## begin Source extract
Friday, December 12, 2008

Homily for December 7, 2008

The Gospel I read today is the beginning of the Gospel of Mark. We'll read it throughout the coming year. I want to say just a brief word about it.
In the opening line, “The beginning of the good news of Jesus Christ, the Son of God,” Mark tells you right up front who Jesus is. As the story unfolds, everybody in the story is clueless about who he is. You, the reader, know who he is. Mark says up front, "This is the good news of the Son of God," and the only one that gets it is the one at the end, the centurion who crucifies him and says, "Truly, this was the Son of God."
As the story unfolds, every idea you have about good news, every idea you have about what it means to be the Messiah, and every idea you have about the Son of God, is going to be completely turned upside down. That will come.
You know what this is, don't you? The Bible. Now, some people think it's a weapon, something you beat people over the head with it when they disagree with you. For some people it's a prayer book. For some it's the story of God's dwelling with people.
How many of us really know what's in the Bible? I hear fundamentalist Christians saying, "I believe in the Bible, and, therefore, I'm against..." I won't mention what they're against. You all know the hot button issues, right?
Well, do you know, some of those hot button issues are mentioned only six or seven times in the whole Bible, and if you cut out the passages referring to those hot button issues, you'd have to read a long time before you even missed them and before you even noticed that they were gone.
Have you ever heard anybody say, "I believe in the Bible, so I'm opposed to high interest rates?” Have you ever heard that? You ever heard anybody say, "I believe in the Bible, so I'm opposed to predatory lending?" You ever heard anybody say, "I believe in the Bible, so I'm opposed to tax breaks for the wealthy?" Do you ever hear anybody say, "I believe in the Bible and I want to support our troops, so I'm appalled at the homelessness and the drug abuse and the mental illness among our veterans who return from war /" You ever heard anybody say that?
Well, you know, if you went through the Bible and cut out the passages talking about the way we should treat the poor, if you cut out the passages about economic justice, if you cut out the passages about how you treat aliens and immigrants, if you cut out those passages, you wouldn't have anything left. You wouldn't have anything but just little strips of paper with big spaces in between, because that's what the Bible talks about.
## end Source extract
## begin Material supplied
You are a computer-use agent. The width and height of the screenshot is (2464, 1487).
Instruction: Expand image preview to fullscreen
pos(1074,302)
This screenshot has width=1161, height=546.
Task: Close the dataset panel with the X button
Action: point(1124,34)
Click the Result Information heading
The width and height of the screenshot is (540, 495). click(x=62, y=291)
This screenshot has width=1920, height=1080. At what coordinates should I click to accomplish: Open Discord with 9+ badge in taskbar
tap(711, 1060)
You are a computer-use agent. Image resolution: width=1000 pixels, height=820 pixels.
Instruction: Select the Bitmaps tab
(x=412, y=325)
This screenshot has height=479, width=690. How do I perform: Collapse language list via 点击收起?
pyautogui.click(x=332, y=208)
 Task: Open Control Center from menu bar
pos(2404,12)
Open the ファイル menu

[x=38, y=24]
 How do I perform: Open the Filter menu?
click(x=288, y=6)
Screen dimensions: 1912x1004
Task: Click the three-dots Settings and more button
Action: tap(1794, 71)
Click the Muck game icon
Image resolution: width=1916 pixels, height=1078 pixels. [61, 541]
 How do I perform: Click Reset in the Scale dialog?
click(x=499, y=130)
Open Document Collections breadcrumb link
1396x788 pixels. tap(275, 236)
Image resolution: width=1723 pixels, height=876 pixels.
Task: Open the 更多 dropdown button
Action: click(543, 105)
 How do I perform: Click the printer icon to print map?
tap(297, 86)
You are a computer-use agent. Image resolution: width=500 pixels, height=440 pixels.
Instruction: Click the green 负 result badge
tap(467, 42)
## end Material supplied
Written request 1
The homily says that as the story unfolds, certain ideas will be completely turned upside down. List those ideas.
Written request 2
Based on the homily, mark each statement yes or no, and quote the words that decide it. (a) The Gospel of Mark will be read throughout the coming year. (b) Everybody in Mark's story knows who Jesus is. (c) The homily names the things fundamentalist Christians say they are against.
Written request 3
Quote the homily from "You know what" to "dwelling with people.".

Worked solution 1
- Every idea you have about good news
- Every idea you have about what it means to be the Messiah
- Every idea you have about the Son of God

Worked solution 2
(a) Yes: "We'll read it throughout the coming year."
(b) No: "As the story unfolds, everybody in the story is clueless about who he is."
(c) No: "I won't mention what they're against."

Worked solution 3
You know what this is, don't you? The Bible. Now, some people think it's a weapon, something you beat people over the head with it when they disagree with you. For some people it's a prayer book. For some it's the story of God's dwelling with people.